### Задания
1. Ответьте на вопросы по отрывку о военном журнале.
(a) По какой цене предполагалось продавать журнал?
(b) С кем вместе автор избран редактором и что этот человек издавал раньше?
(c) Какую сумму автор просил прислать и кого именно?
2. Напишите продолжение отрывка о военном журнале, начав сразу после фразы «Между прочим, об нем очень спрашивал».

### Отрывок текста

================

Теперь расскажу, каким образом ты в печати будешь от меня же узнавать о подвигах этих вшивых и сморщенных героев. В нашем артиллерийском штабе, состоящем, как я, кажется, писал вам, из людей очень хороших и порядочных, родилась мысль издавать военный журнал, с целью поддерживать хороший дух в войске, журнал дешевый (по 3 р.) и популярный, чтобы его читали солдаты. Мы написали проект журнала и представили его князю. Ему очень понравилась эта мысль, и он представил проект и пробный листок, который мы тоже составили, на разрешение государя . Деньги для издания авансируем я и Столыпин. Я избран редактором вместе с одним господином Константиновым, который издавал «Кавказ» и человек опытный в этом деле. В журнале будут помещаться описания сражений, не такие сухие и лживые, как в других журналах. Подвиги храбрости, биографии и некрологи хороших людей и преимущественно из темненьких; военные рассказы, солдатские песни, популярные статьи об инженерном, артиллерийском искусстве и т. д. Штука эта мне очень нравится: во-первых, я люблю эти занятия, а во-вторых, надеюсь, что журнал будет полезный и не совсем скверный. Все это еще предположения до тех пор, пока не узнаем ответа государя, а я, признаюсь, боюсь за него: в пробном листке, который послан в Петербург, мы неосторожно поместили 2 статьи, одна моя, другая Ростовцева, не совсем православные . Для этой же штуки мне и нужны 1500 р., которые лежат в приказе и которые я просил Валерьяна прислать мне. Так как я уже проболтался тебе об этом, то передай и ему. Передай кстати Валерьяну, что я на днях имел счастье представляться его бывшему генералу , что он ужасно стар, что, несмотря на то, что он это скрывает, я убежден, что [у] него песок из ж… сыпется, что под Алмой он вел себя столько же храбро — сколько и глупо. Между прочим, об нем очень спрашивал.

================

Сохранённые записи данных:
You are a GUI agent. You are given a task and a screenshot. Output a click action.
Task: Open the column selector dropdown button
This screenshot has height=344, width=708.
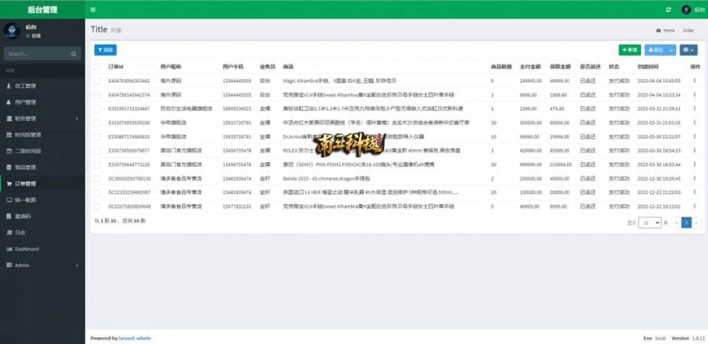pyautogui.click(x=689, y=50)

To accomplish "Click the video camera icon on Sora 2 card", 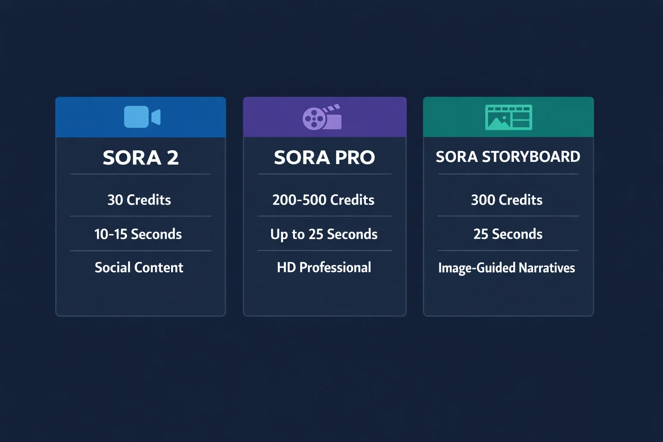I will click(141, 117).
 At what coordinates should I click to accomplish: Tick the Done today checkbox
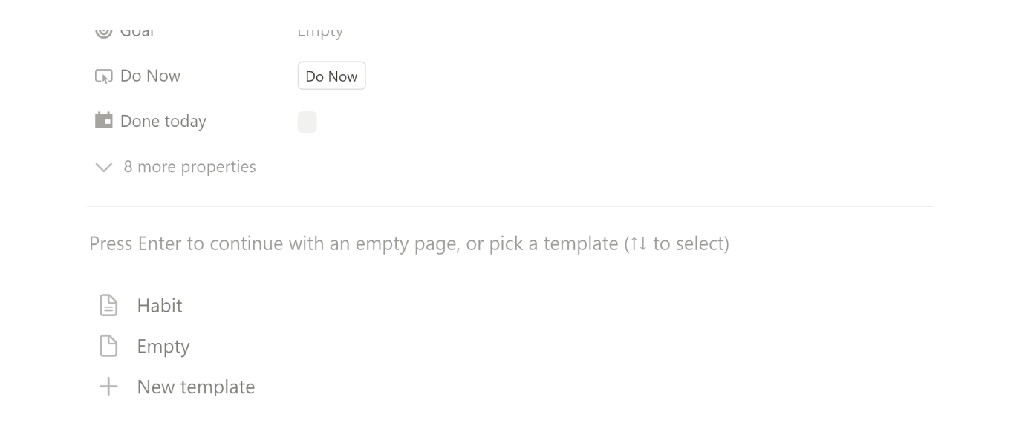pyautogui.click(x=307, y=122)
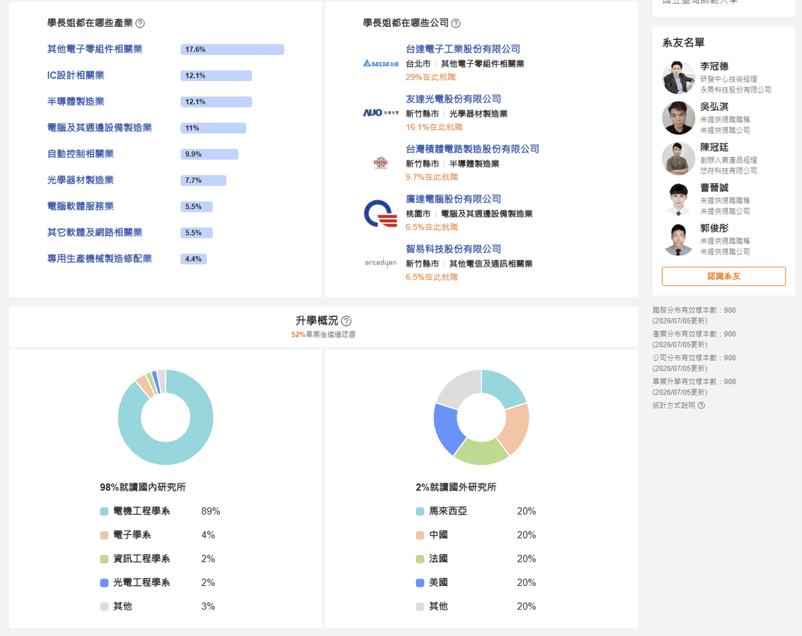Select the 半導體製造業 industry link
This screenshot has width=802, height=636.
tap(76, 101)
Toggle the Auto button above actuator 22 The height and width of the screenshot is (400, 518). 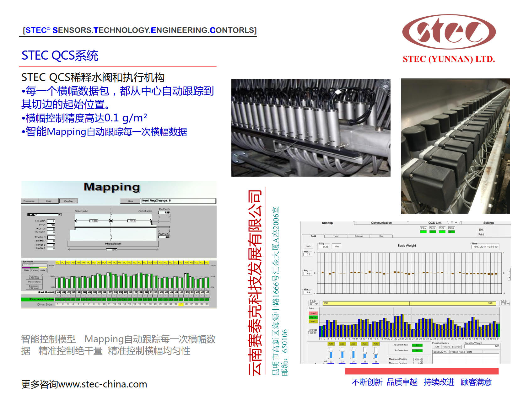[x=331, y=344]
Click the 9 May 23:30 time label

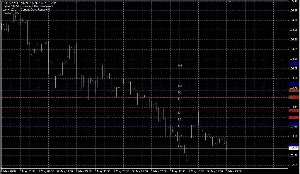[x=233, y=171]
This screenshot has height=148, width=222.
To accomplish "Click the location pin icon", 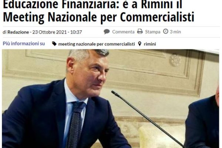I will tap(139, 44).
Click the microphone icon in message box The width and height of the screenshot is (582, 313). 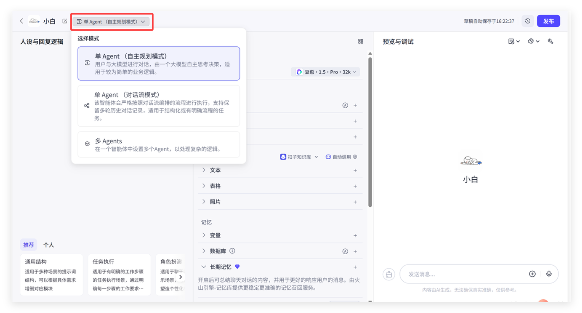[x=549, y=274]
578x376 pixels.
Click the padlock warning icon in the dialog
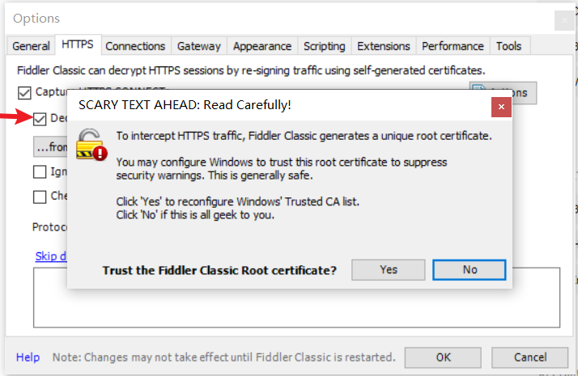coord(91,142)
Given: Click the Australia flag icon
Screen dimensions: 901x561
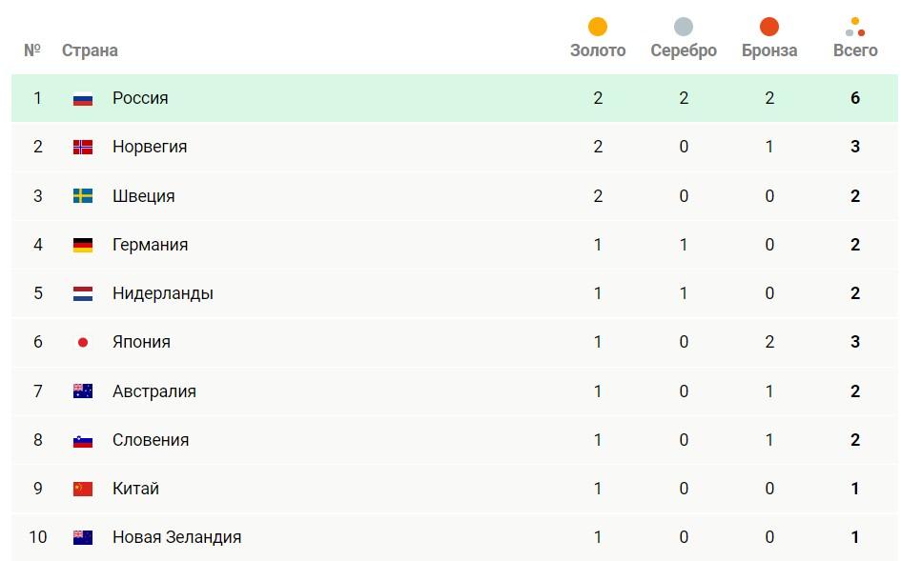Looking at the screenshot, I should click(83, 391).
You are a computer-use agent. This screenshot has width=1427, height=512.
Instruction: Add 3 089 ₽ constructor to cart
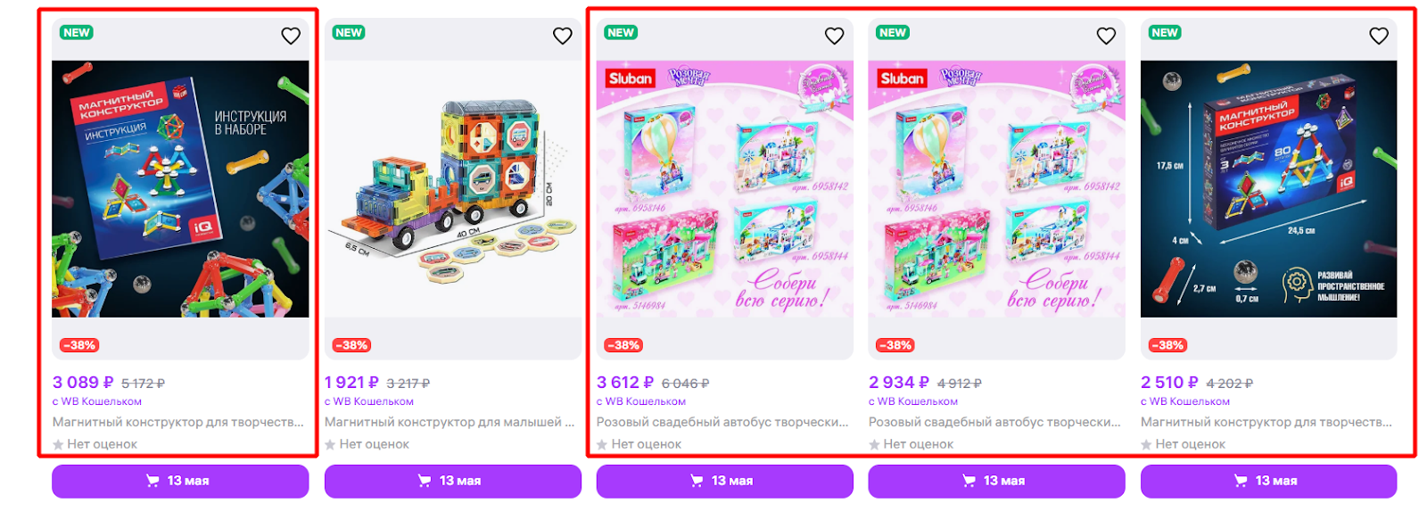coord(180,481)
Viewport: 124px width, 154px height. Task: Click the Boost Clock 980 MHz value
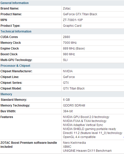click(69, 54)
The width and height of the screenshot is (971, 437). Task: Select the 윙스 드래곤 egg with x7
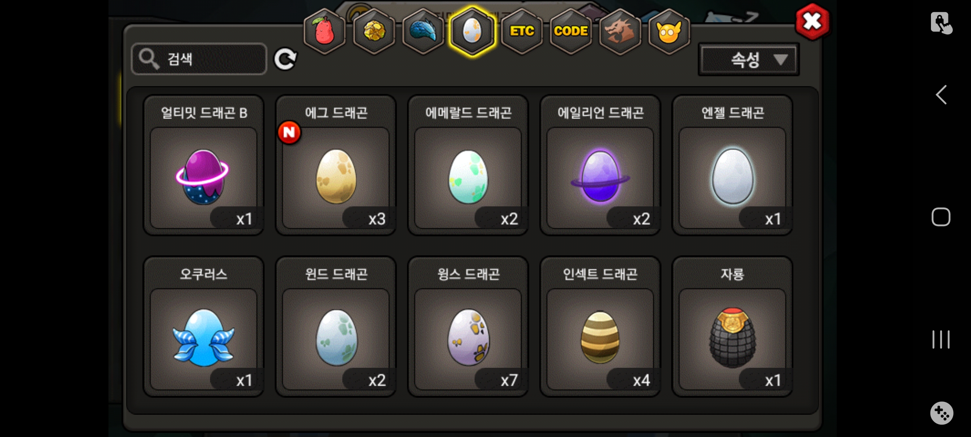pyautogui.click(x=468, y=327)
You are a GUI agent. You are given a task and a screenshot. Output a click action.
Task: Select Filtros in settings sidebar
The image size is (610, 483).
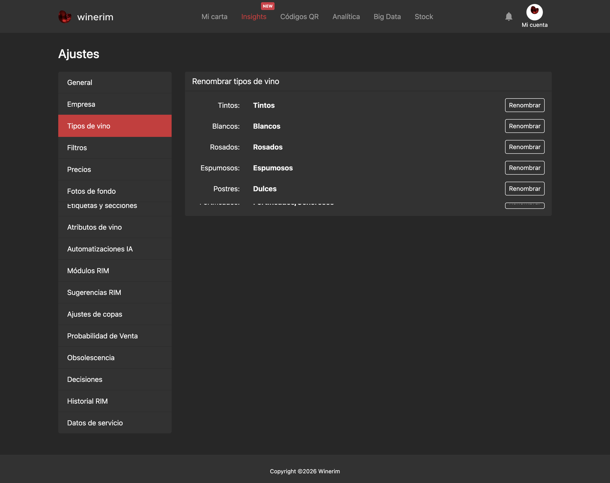[115, 148]
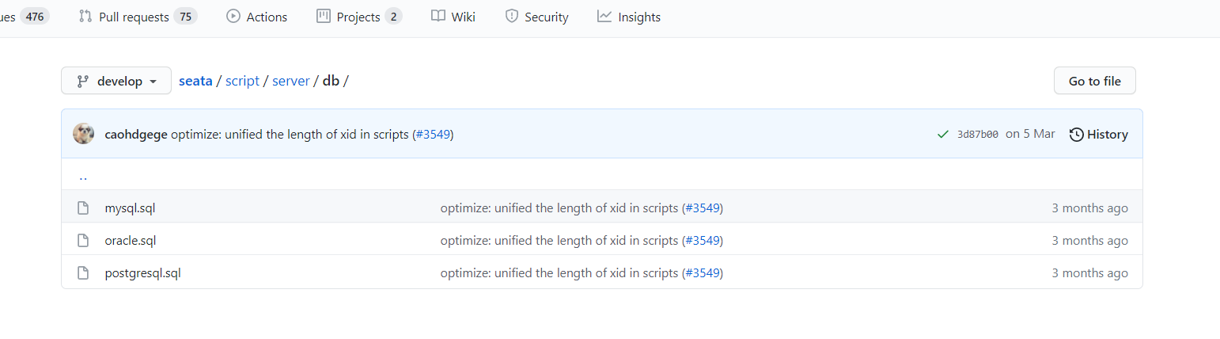The image size is (1220, 339).
Task: Go to parent directory via double-dot link
Action: click(x=83, y=177)
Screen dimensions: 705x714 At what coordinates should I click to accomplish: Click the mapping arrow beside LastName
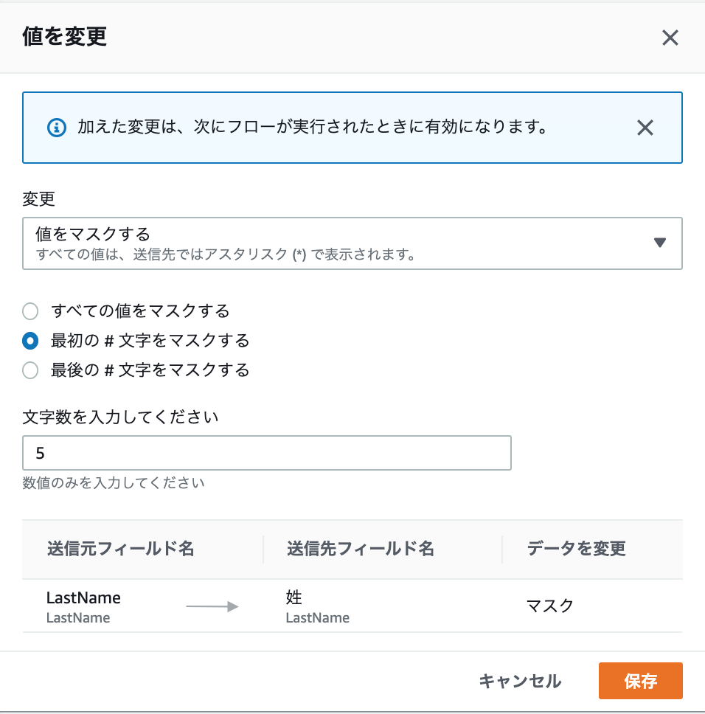[212, 606]
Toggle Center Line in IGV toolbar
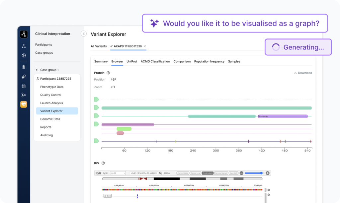Image resolution: width=340 pixels, height=203 pixels. [x=195, y=173]
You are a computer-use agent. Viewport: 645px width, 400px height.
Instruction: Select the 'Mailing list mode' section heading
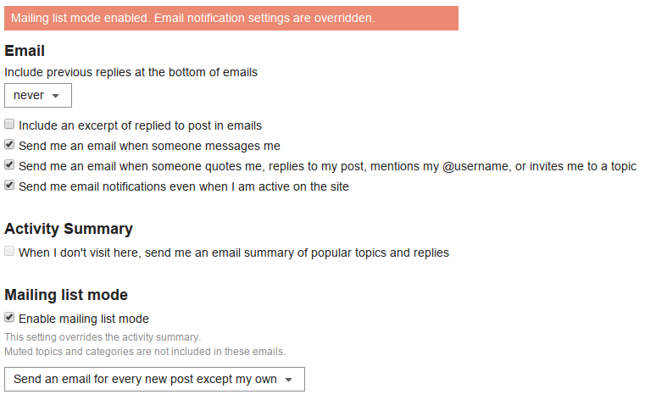66,295
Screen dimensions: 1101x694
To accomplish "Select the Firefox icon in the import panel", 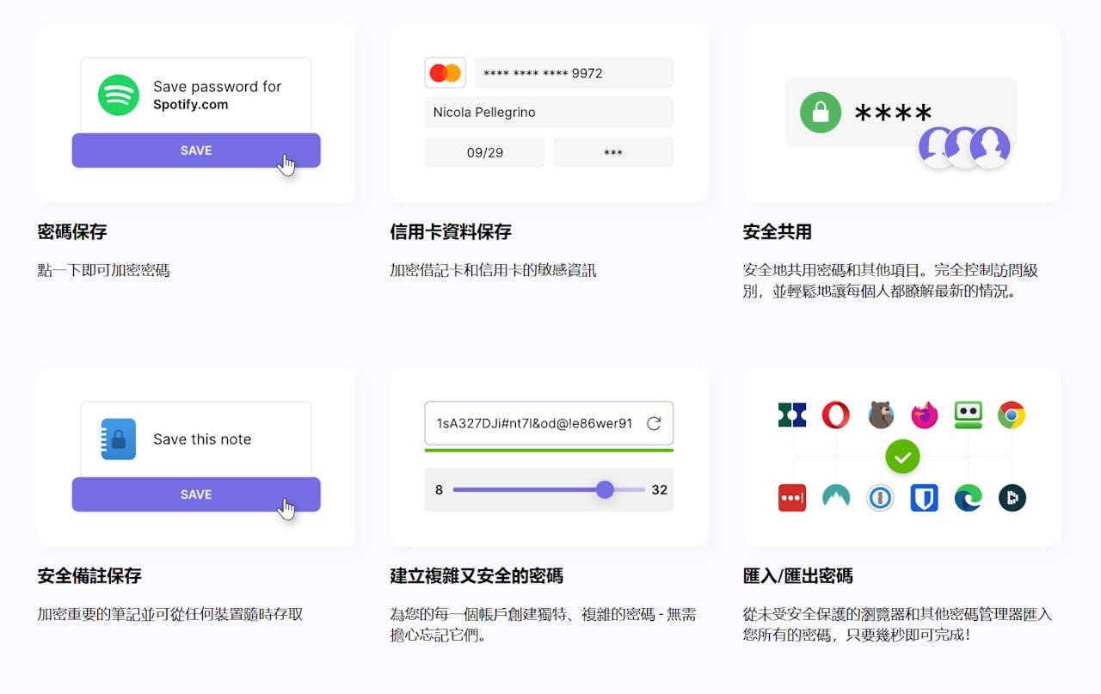I will (x=924, y=415).
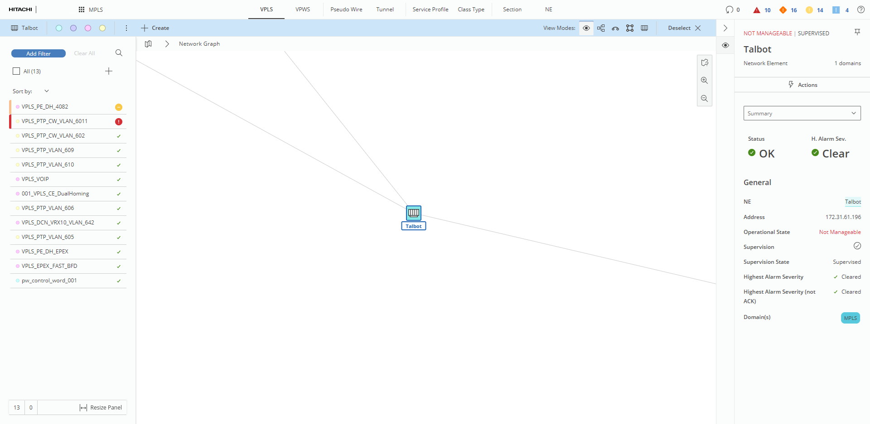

================

### Ответы
1.
(a) По 3 р.
(b) С господином Константиновым, который издавал «Кавказ».
(c) 1500 р., прислать их автор просил Валерьяна.

2.
Я, слава богу, здоров, живу весело и приятно с самых тех пор, как пришел из-за границы. Вообще все мое пребывание в армии разделяется на 2 периода, за границей скверный, — я был и болен, и беден, и одинок, — в границах приятный: я здоров, имею хороших приятелей, но все-таки беден, — деньги так и лезут.

Писать не пишу, но зато испытываю, как меня дразнит тетенька. Одно беспокоит меня: я 4-й год живу без женского общества, я могу совсем загрубеть и не быть способным к семейной жизни, которую я так люблю. Прощай же, бог знает, когда мы увидимся, ежели вы с Николенькой не вздумаете отъезжим полем завернуть как-нибудь из Тамбова в главную квартиру, а война, кажется, затянулась надолго. За Силистрию я, как и следовало, не представлен, а по линии получил подпоручика, чему очень доволен, а то у меня было слишком старое обличие для прапорщика, — стыдно было.

36. Н. А. Некрасову

1854 г. Декабря 19. Эски-Орда.

Милостивый государь Николай Алексеевич.

Или мои или ваши письма или те и другие — не доходят — иначе я не могу объяснить себе вашего 6-ти месячного молчания; l a между тем мне бы очень многое было интересно знать от вас. «Современника» тоже с августа я не получаю.

Напечатаны ли и когда будут напечатаны «Рассказ маркера» и «Отрочество» и почему не получаю я «Современника»? Уведомьте меня, пожалуйста, об этом и письмом страховым, чтобы это было вернее.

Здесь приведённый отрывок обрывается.